Jack Pelton, who took over as CEO of Cessna Aircraft Co. on the heels of a recession and steered it to periods of record-breaking growth, retired from the business-jet manufacturer Monday after nearly 11 years there.
Textron announced in a news release the retirement of Pelton, 52, who joined Cessna in 2000 as a senior vice president for product engineering.
"Under Jack's leadership, Cessna achieved many significant program and product milestones and strengthened its position as a thought leader in the aviation industry," Textron chairman and CEO Scott Donnelly said in the release. "We appreciate Jack's efforts and wish him the best in his future endeavors."

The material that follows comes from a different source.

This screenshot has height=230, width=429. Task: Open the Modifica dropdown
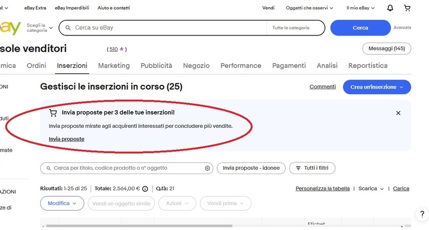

Donnelly will run Cessna until Pelton's successor is selected.
Cessna spokesman Doug Oliver referred questions to Textron.
A message left for Pelton at his home on Monday was not returned.

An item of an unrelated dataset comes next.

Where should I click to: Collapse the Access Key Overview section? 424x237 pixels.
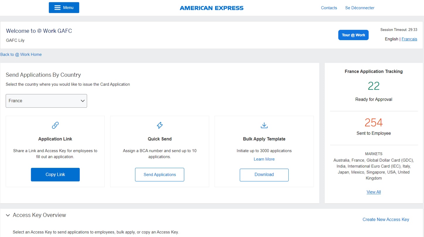coord(8,215)
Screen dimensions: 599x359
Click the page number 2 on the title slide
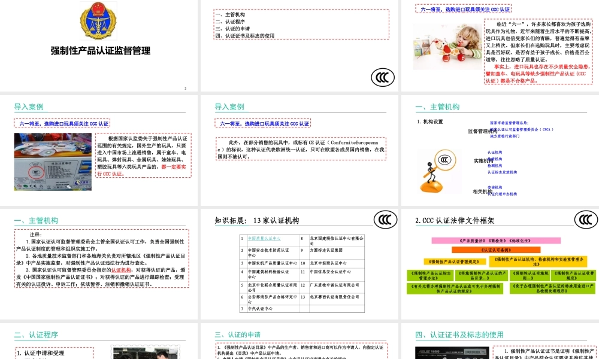[185, 87]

Pelton's departure from Cessna followed a tough quarter — and a tough couple years — for the city's largest business jet maker.

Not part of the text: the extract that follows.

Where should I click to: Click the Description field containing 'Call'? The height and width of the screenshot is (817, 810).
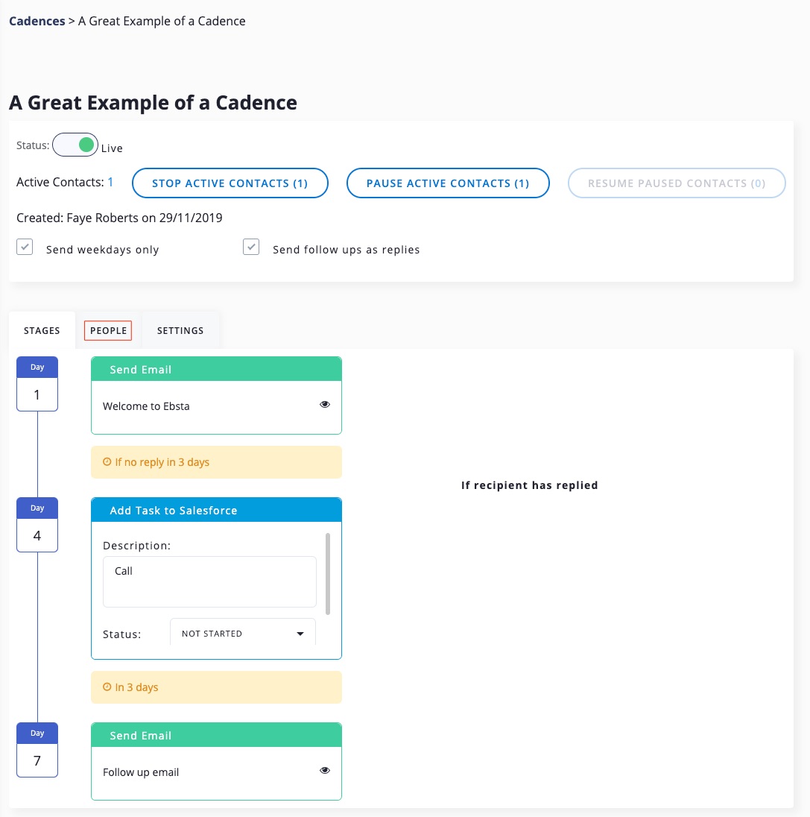click(209, 581)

Cessna began to see late last year signs of an upturn in demand for new business jets, including fewer forfeited deposits. It spent more money in anticipation of the upturn, which led to rising costs and deepening losses for Cessna in the first quarter of 2011.
Textron reported last month that Cessna lost $38 million in the first quarter, compared with a $24 million in the same quarter of 2010, even though sales were up nearly 30 percent.
"While there are a number of items in the quarter that contributed to the magnitude of the loss, I would say the underlying operational performance at Cessna was disappointing," Donnelly said then.
But that disappointing performance was not the cause for Pelton's hasty retirement, a Textron official said Monday.
"This is a straightforward retirement," said Dave Sylvestre, Textron spokesman. "What I can say is the recent global recession had an exceptionally harsh impact on the business jet industry, especially Cessna.
"Prior to the recession Cessna had steady growth and some record-breaking years in terms of financial performance under Jack's leadership."
Sylvestre said though Pelton was no longer managing the day-to-day operations of the company, his official retirement date is June 1.
Sylvestre said the company is conducting internal and external searches for Pelton's replacement.
Pelton was familiar with managing the company in tough economic times.
When he was named president and CEO seven years ago, Cessna had seen two leaders step down in 18 months — Gary Hay and Charlie Johnson — and the company was working its way out of an economic downturn in which it had cut its workforce by a third.
After a rebound and several years of growth, Cessna — and its business jet peers — faced another economic downturn, beginning in 2008.
This one cut much deeper.
Cessna sales plunged by more than half in the past three years, from $5.7 billion in 2008 to $3.3 billion in 2009 to $2.6 billion in 2010.
The company cut its way to profitability in 2009, chopping about half of its workforce — nearly 6,000 workers — and ending development of a major new aircraft, the Columbus.
Sales continued to fall in 2010 and the company saw its first loss, $29 million, in years.
But in an e-mail to employees Monday, Pelton was optimistic about the prospects for a rebound in business at Cessna.
"We've been through the best and the worst of times together, from unprecedented growth and record-breaking financial performance to one of the most difficult cycles our industry has ever seen," Pelton said in the e-mail. "However, there are now encouraging signs that our business is recovering and appears to be heading for the next phase of growth. And grow it will."
Lynn Nichols, president and CEO of Yingling Aviation, said in an e-mail that he was surprised by Pelton's departure.
"But (I) know the pressures on all CEOs in today's world are immense," said Nichols, whose company is a Cessna dealer, parts distributor and reassembles Cessna's Skycatcher. "Cessna, like many aircraft companies have been trying to adjust to the downturn in the economy as fast as they can, and it is a very painful, yet deliberate process. Time is not necessarily your friend. Corporate boards, stockholders, and Wall Street as a whole are not a patient group of people."
Nichols said Pelton is young, and has a lot of energy, desire and knowledge still left to use in the aviation industry.
"I don't see him in retirement very long," Nichols said.